# Entries:
______
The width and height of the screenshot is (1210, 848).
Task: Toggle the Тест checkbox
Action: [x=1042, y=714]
______
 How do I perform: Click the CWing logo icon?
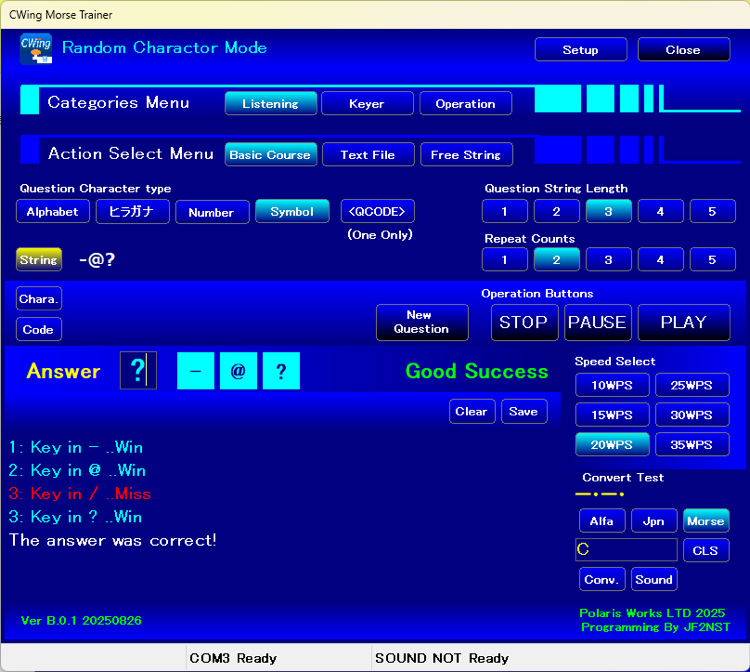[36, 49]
______
# Task requirements:
Find every line in the rows that contains the string "Click", treating uppercase and lowercase as different, and copy each such line in full.

# Solution to this problem:
 How do I perform: Click the CWing logo icon?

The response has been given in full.